Some of Taylor Caldwell's trilogies were really tetrologies. For example, the trilogy I called previously Diatribes on Evil, could easily have included Bright Flows the River in addition to The Listener, No one hears but Him, Dialogues with the Devil, and even Answer as a Man. A quintology, I suppose. TC loved calling out evil, though my favorite in her zest for doing so was Time No Longer. Here the greatest evil lay in an inanimate object, a shrunken head.

Open Road never did the promotion they said they would, and I expected. Nevertheless, in continuing the theme of TC's relevance, I review the book from her works that historically encompasses events that we can profitably compare with today. That would be Pillar of Iron, which belongs in a trilogy that includes Great Lion of God and her most renown novel, Dear and Glorious Physician. Even here, with the Meditteranean at its center, and despite its being enamoured of what paganism had wrought, there is justification for including Glory and the Lighting on Pericles and Aspasia. This well-documented romance between two exceptional people was one to which antiquity took.

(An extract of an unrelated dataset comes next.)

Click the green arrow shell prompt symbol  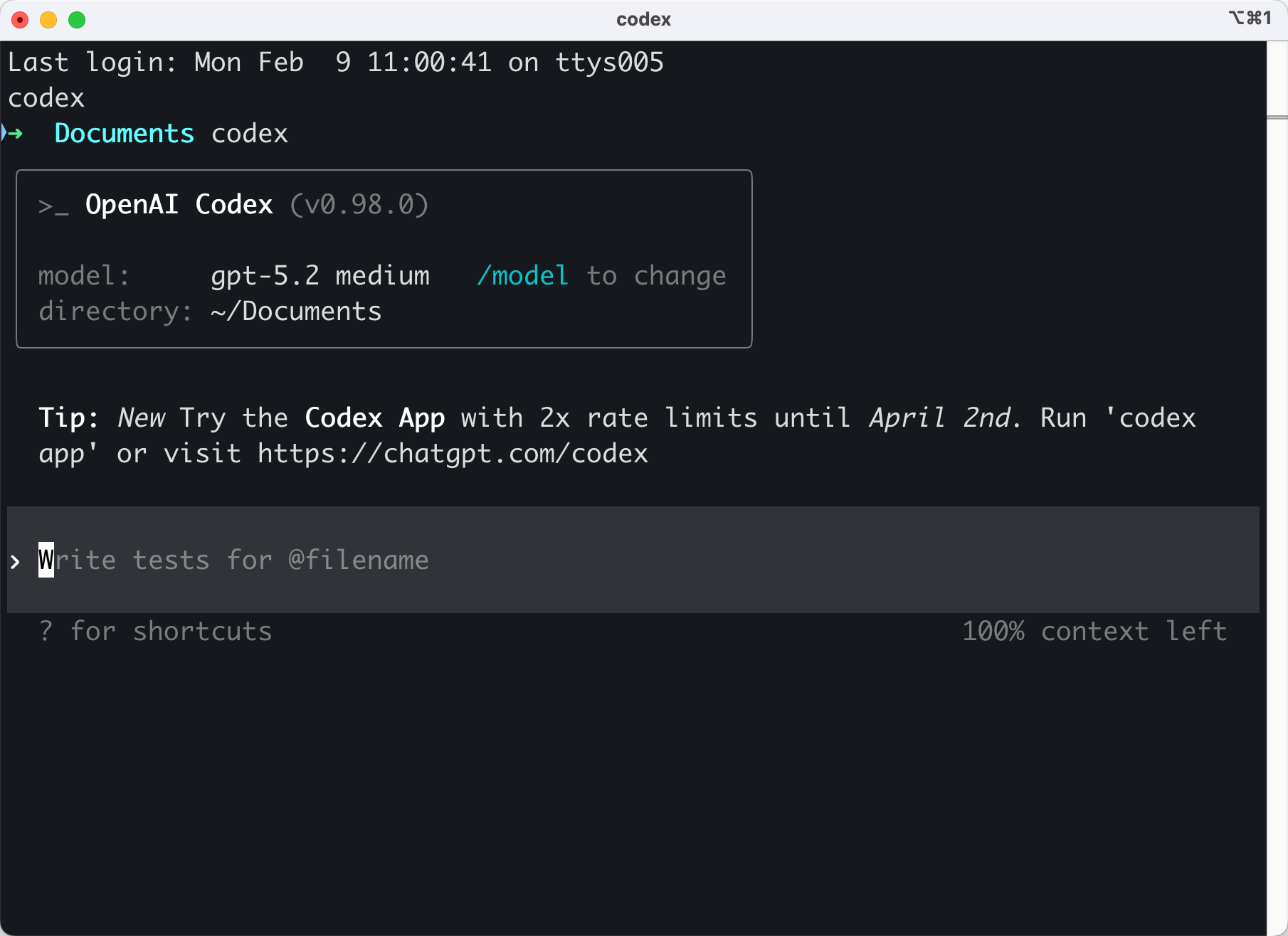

Speaking of tetralogies, Pillar of Iron is her most sustained effort, and her unique four part novel. Yet, evil drives this novel in the form of Catiline. TC's generation, worldwide, knew many details of Cicero, even to the extent of being able to quote phrases from both Cicero and Caesar.

While the Romans were in thrall of Theseus, Hercules and Alexander the Great, the group of Sulla, Caesar, Crassus, Pompey and the rest of the gang seem both bigger than, and closer to, our times. With the exception of one woman, the Greek mythologies had it all over the Roman with their awe of feminine power and mysticism, what with Helene of Troy, Athena (especially Athena; Minerva in Roman mythology) and Venus. The exception, with some confusions, was Cleopatra. Her grace and voice, bravery and intelligence was coupled with her brutality. But, then, Cleopatra would never have been the mold for a TC heroine. As close as she could have come would have been Aspasia.

Finally, there is one character dear to TC that appears throughout this novel: the Mob. TC hated the Mob, and here it/they appear mesmerized by Catiline, to the extent that the famous group above must humor this Catiline monster well nigh to the end of the novel. We certainly do hear the phrase The Mob today, don't we?

So, as an tempt to glean how TC saw the world through her trilogies, I list – basically mini-reviews – abstracts of the four parts of Pillar of iron. These appeared in the corresponding newsletters of the 2nd quarter of this year. The whole newsletter is the html file on which you can click at the end of each part. This is the style of the archives of the collections of newsletter for this TC-Descendants work.

04-02-20APillarOfIron: Ancient Rome vs 21st Century America: Taylor Caldwell's Cicero 04-02-20APillarOfIron.html .

04-28-20PillarOfIronII: Revisiting a dramatic retelling of Cicero's Life 04-28-20PillarOfIronII.html

05-26-20PillarofIronIII: Part III of "Pillar of Iron" and the signing of a contract to turn this novel into a movie 05-26-20PillarofIronIII.html.

06-28-20PillarofIronIV: "Pillar of Iron": Not "War and Peace," but damn close 06-28-20PillarofIronIV.html

To delve more deeply and personally into TC's behavior, insights, talents, contradictions and hypocrisies, requires – if we dare – wending our way through Peggy's view of TC. After all, who but someone upon whom TC both depended and abandoned, would have had the motivation to have pondered her complexity.